Stated problem 1:
Copy the Leslie Uggams profile word for word, from "Versatile singing star" up to and including "and nominations besides.".
Stated problem 2:
According to the Leslie Uggams profile, what award did she win in 1968, and for which show?
Stated problem 3:
Continue the Leslie Uggams profile from where it stops.

Versatile singing star of television, stage, screen, and cabaret Leslie Uggams (b. New York City, May 25, 1943) is certainly best known across America for her role as Kizzy in the most-watched television series in history, Alex Haley’s Roots (1977). But more typical of her performance style was her work in Hallelujah, Baby! on Broadway, for which she won the 1968 Tony Award® for Best Actress in a Musical. She has won many other awards and nominations besides.

Leslie Uggams probably cannot remember a time when she was not in show business. At the tender age of six she was on television, playing the niece of Ethel Waters on the series Beulah (1950). She charmed audiences singing on Your Show of Shows, The Milton Berle Show, and The Arthur Godfrey Show, and at seven was opening at the Apollo Theater in Harlem for jazz greats like Louis Armstrong, Ella Fitzgerald, and Dinah Washington. She continued to perform while attending the New York Professional Children’s School, and at fifteen appeared on Name That Tune, where she caught the eye of Mitch Miller. Miller signed her up as a regular on his popular Sing Along with Mitch (“Follow the bouncing ball!”), making Uggams one of the first African-Americans to be featured in prime time.

Collected material:
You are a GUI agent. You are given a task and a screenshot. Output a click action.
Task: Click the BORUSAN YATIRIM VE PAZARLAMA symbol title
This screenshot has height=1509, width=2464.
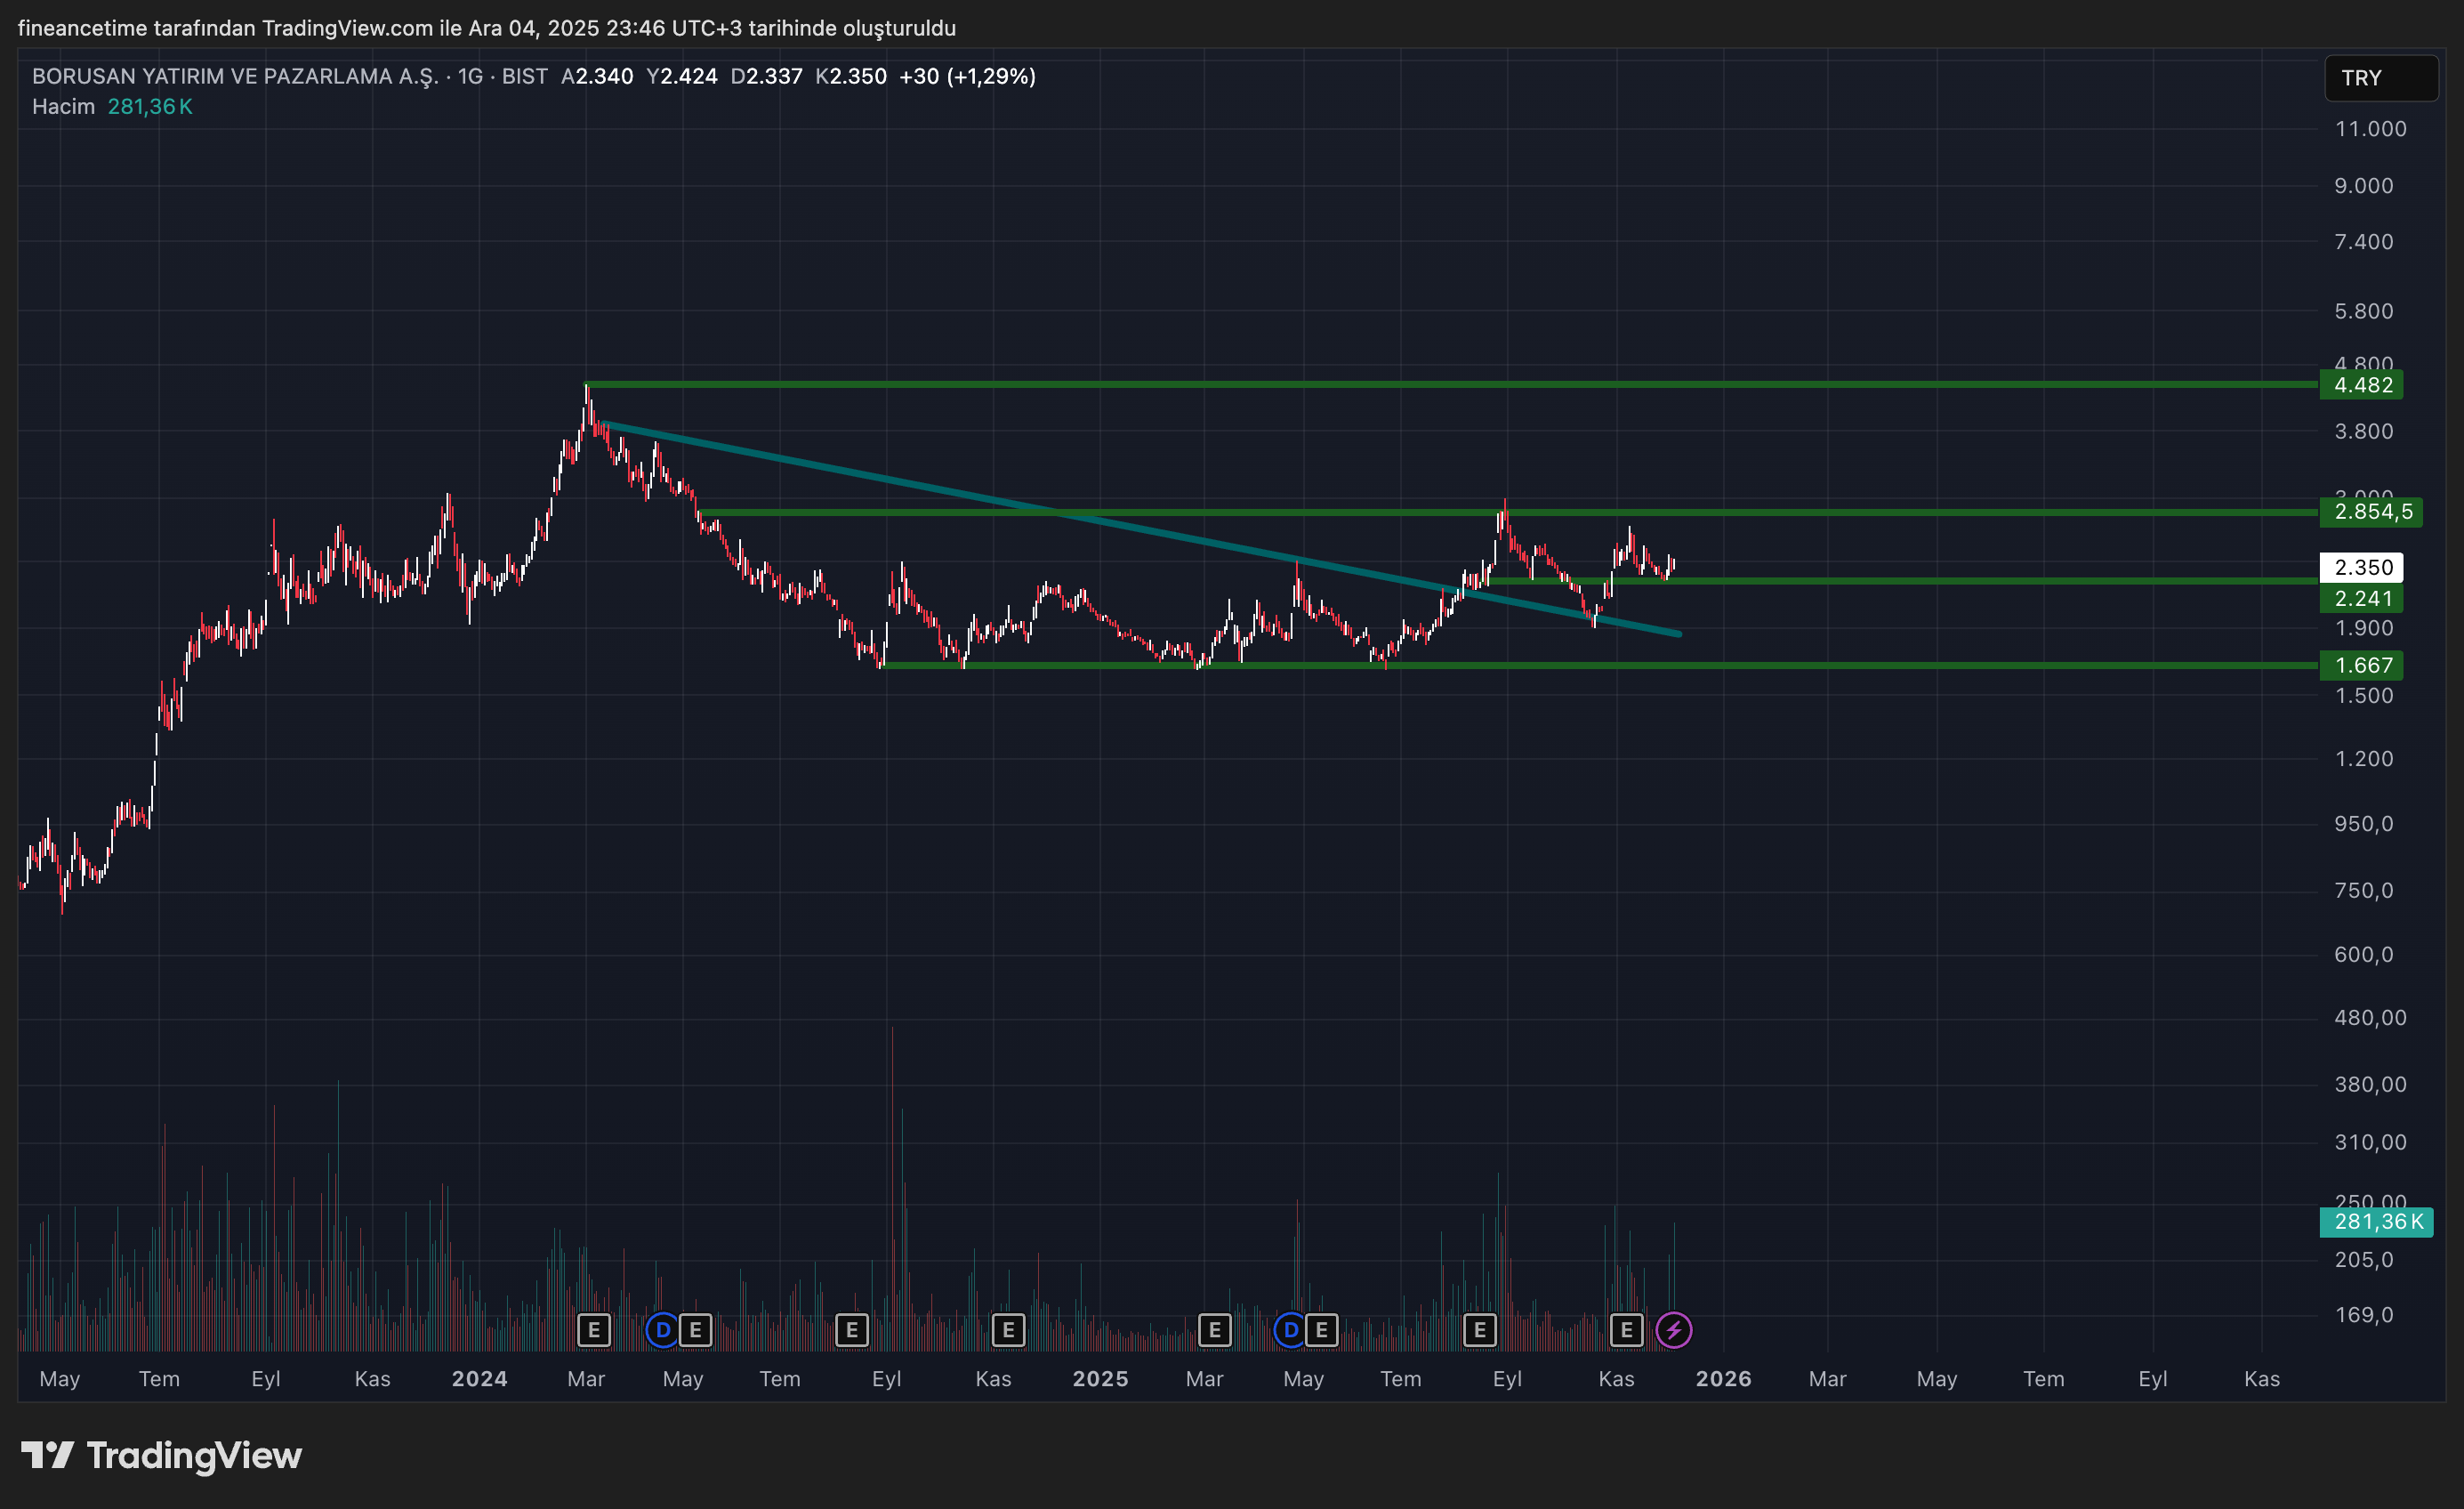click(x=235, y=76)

Expected output 1:
Versatile singing star of television, stage, screen, and cabaret Leslie Uggams (b. New York City, May 25, 1943) is certainly best known across America for her role as Kizzy in the most-watched television series in history, Alex Haley’s Roots (1977). But more typical of her performance style was her work in Hallelujah, Baby! on Broadway, for which she won the 1968 Tony Award® for Best Actress in a Musical. She has won many other awards and nominations besides.

Expected output 2:
The Tony Award for Best Actress in a Musical, for Hallelujah, Baby! on Broadway.

Expected output 3:
Miller was also a producer at Columbia Records, where Uggams recorded her first album, including the hit single, “Morgan.” She studied theory and composition at Juilliard, but found herself increasingly busy in night clubs and musical shows, even traveling to the West Coast to sing in films (Inherit the Wind 1960, Two Weeks in Another Town 1962). In Berkeley, California, she starred in The Boyfriend. Her role in Hallelujah, Baby! – written originally for Lena Horne – was her Broadway debut, and it won her the Tony®.

In the late ’60s and early ’70s, Uggams acted in television shows like The Girl from U.N.C.L.E., I Spy, The Mod Squad, Marcus Welby, M.D., while continuing to appear as herself on variety shows. In 1969 she even had a variety show of her own. Between 1969 and 1977 she appeared on sixteen episodes of Hollywood Squares.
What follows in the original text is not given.